“Unveiling the Power of the F-Statistic and t-Statistics in Regression Analysis: Unraveling the Secrets of Statistical Significance.” part2
F-statistic & Probe(F-statistic)
The F-test for overall significance is a statistical test that assesses whether a linear regression model provides a statistically significant improvement in fit compared to a baseline model that uses the mean of the dependent variable.
In linear regression, the goal is to find the best-fitting line that explains the relationship between the independent variable(s) and the dependent variable. The F-test helps determine if this relationship is statistically significant.
The F-test compares the variability explained by the regression model (explained variance) to the variability not explained by the model (residual variance).
It calculates an F-statistic, which is the ratio of the explained variance to the residual variance.

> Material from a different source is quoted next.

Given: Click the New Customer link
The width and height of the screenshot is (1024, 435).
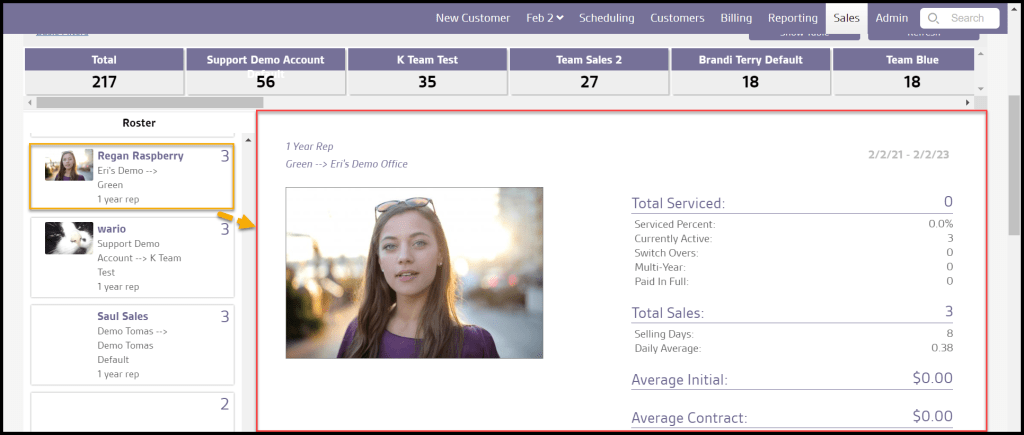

If the F-statistic is sufficiently large, (Exaplained variance (ESS) is large as compared to unexplained varieance which is (RSS))
Note → TSS/ESS/RSS we have already discussed in our earlier post.you must have understanding about this
here is the link.
it indicates that the regression model provides a significantly better fit than the baseline model.
let’s consider an example to illustrate the F-test for overall significance.
Suppose we are interested in understanding the factors that affect the salary of employees in a company. We collect data on the following variables for a sample of 50 employees: years of experience, level of education (measured as highest degree earned), gender (1 for male, 0 for female), and job position (coded as 1 for entry-level, 2 for mid-level, and 3 for senior level).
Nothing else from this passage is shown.